I tempi delle visite calerebbero: non ci sarebbe più una lista a cui iscriversi ma una moltitudine di medici, cliniche ed ambulatori che concorrono per avere i soldi della vostra visita: in sostanza la celerità del privato unita al pagamento nullo o ridotto del pubblico. Idem in campi come la fornitura di farmaci o gli interventi d’emergenza, che sarebbero cofinanziati dall’ente pubblico e dall’assicurazione dell’individuo.

Sarebbe, in sostanza, un Bismarck coperto dal pubblico, uno dei vari sistemi ibridi, dove l’assicurazione d’emergenza è pubblica mentre l’assicurazione generale è privata ma viene garantita nella forma base.

Davvero la sanità italiana è la quarta migliore al mondo?

La sanità PUBBLICA italiana è la quarta migliore al mondo. Scacco matto neoliberisti!

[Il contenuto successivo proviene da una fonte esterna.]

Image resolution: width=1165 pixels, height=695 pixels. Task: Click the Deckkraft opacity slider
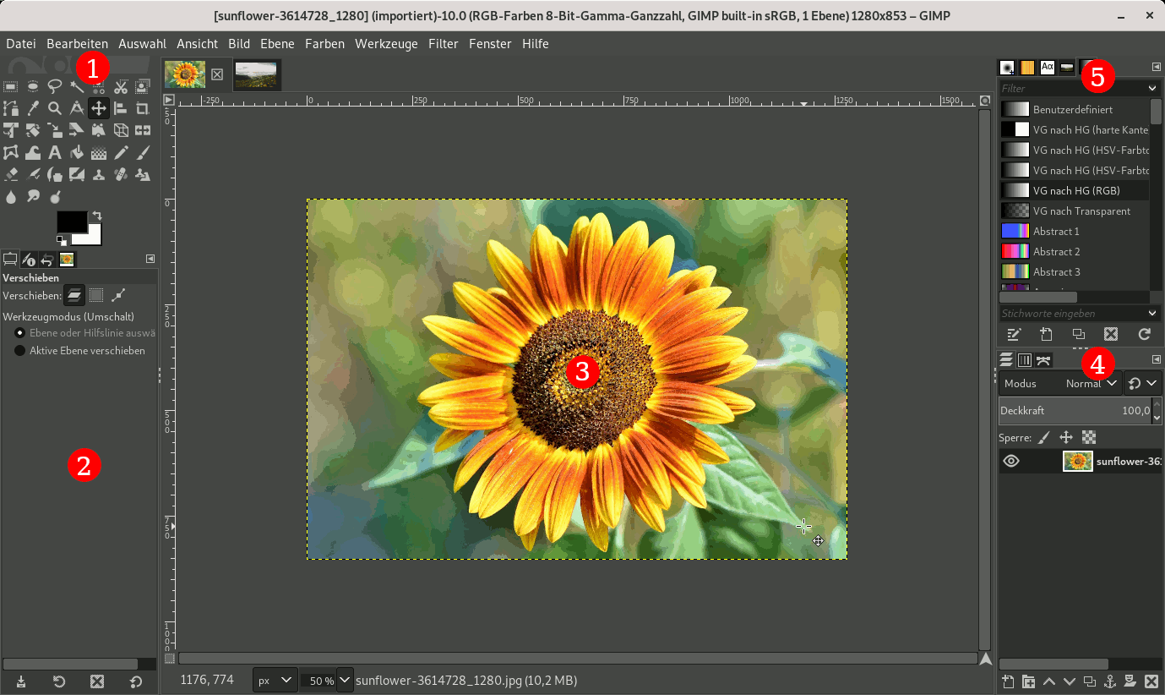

Se avete mai discusso di sanità avrete sicuramente letto un commento del genere. Ma è vero?

Effettivamente esiste una classifica di efficienza stilata da Bloomberg che afferma che la nostra sia la quarta sanità più efficiente del mondo.

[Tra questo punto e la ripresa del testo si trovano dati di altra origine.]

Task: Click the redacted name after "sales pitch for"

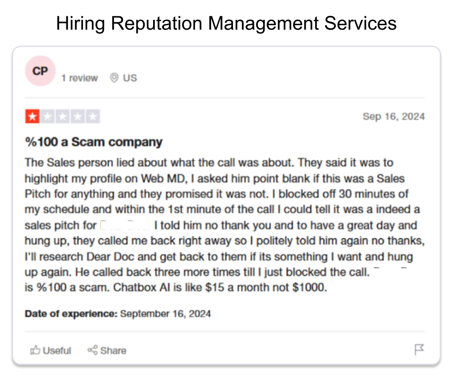Action: [125, 225]
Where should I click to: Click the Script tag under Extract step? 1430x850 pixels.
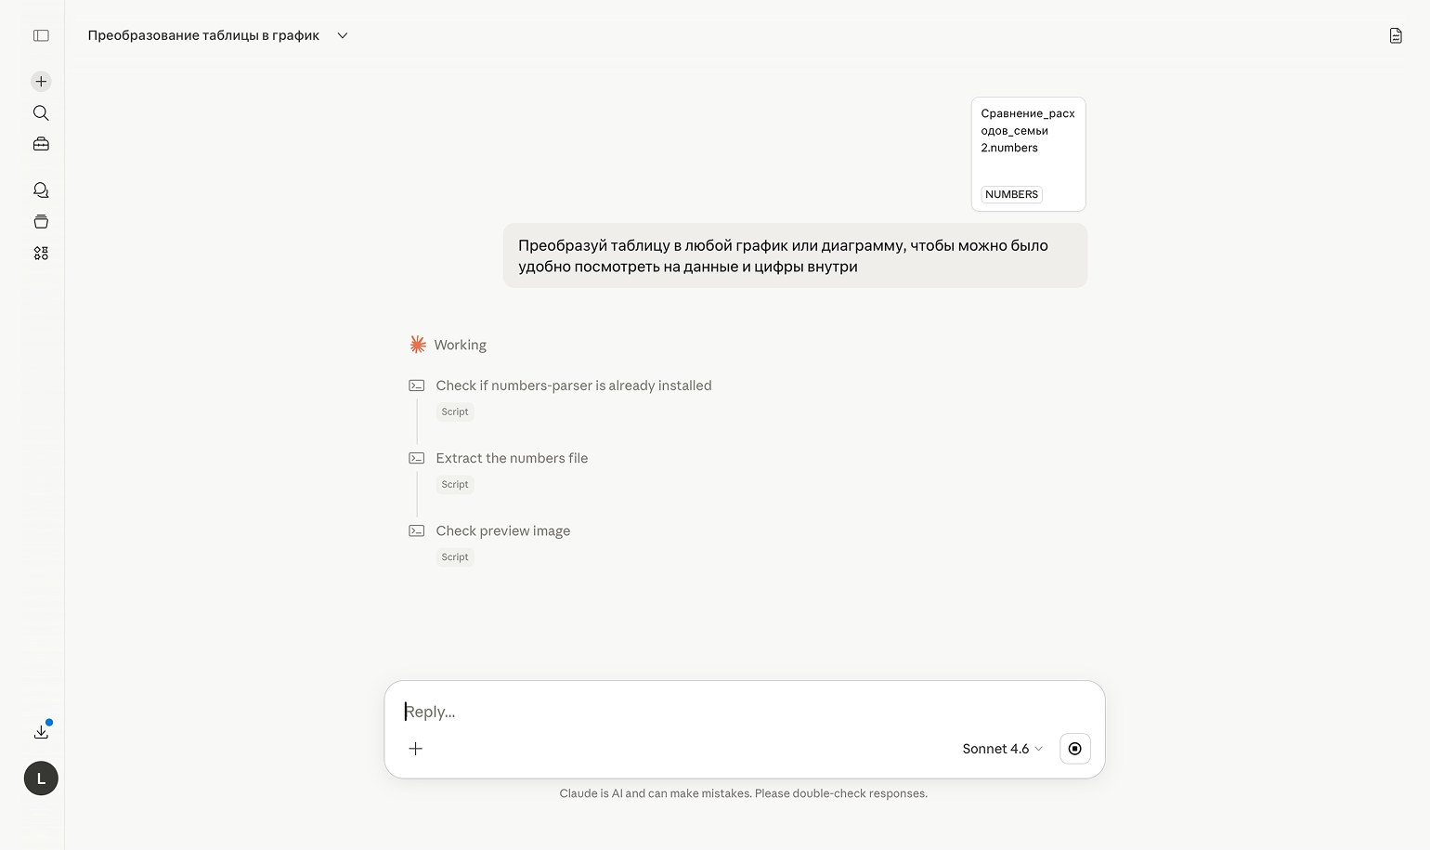tap(455, 485)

Ma si basa su un criterio fallace. Infatti è un semplice rapporto tra l’aspettativa di vita e i costi sanitari. Ma l’aspettativa di vita varia in base a numerosi fattori, dall’alimentazione alla genetica, e l’Italia gioca in casa: Sardi e lombardi, curiosamente anche quelli ticinesi, sono tra le popolazioni più longeve d’Europa.

Bisognerebbe trovare una classifica basata su criteri sanitari, come l’accessibilità, l’informazione, i risultati effettivi, la prevenzione e la capillarità dei servizi offerti. Ah, già, esiste, è l’Euro Health Consumer Index, nella sua versione più recente del 2018.

E l’Italia perde improvvisamente il suo primato: Si posiziona ventesima, appena dietro la Spagna e prima della Slovenia, e mostra una scarsa capillarità e accessibilità.

Le prime dieci posizioni sono occupate da Stati che adottano il cosiddetto sistema Bismarck o un sistema universale e poi, undicesima, c’è la Francia, che usa un sistema intermedio tra i due.

È chiaro che da questi dati non si possa decretare un sistema migliore. Ciò dipende da vari fattori, primo tra tutti l’efficienza nell’uso del denaro dei contribuenti, una cosa affermata nei paesi scandinavi ma completamente estranea all’amministrazione italiana che vede la sanità più come un poltronificio.

Ma nel momento in cui la sanità italiana in Europa è percepita al livello di quella della Serbia, che è comunque uno Stato in crescita, dovremmo interrogarci su come possiamo migliorare. Perché, sia chiaro, in Italia abbiamo tante eccellenze, specialmente in Lombardia, ed è vero che ci sono persone che vengono dall’altro capo del mondo a curarsi a Milano.

Ma se a dover intraprendere certi viaggi della speranza sono anche cittadini italiani (perché i loro ospedali locali sono in condizioni disperate) è evidente come la sanità italiana non funzioni. E la soluzione proposta nel referendum costituzionale del 2016, ossia centralizzare tutto, è una non-soluzione, poiché è la mala-amministrazione a rendere certi ospedali problematici; raramente un’amministrazione centralizzata non eccezionale è maggiormente performante in tal senso rispetto un’amministrazione locale. Soprattutto in Lombardia.

Non a caso i sistemi sanitari scandinavi citati precedentemente agiscono a livello fortemente decentrato.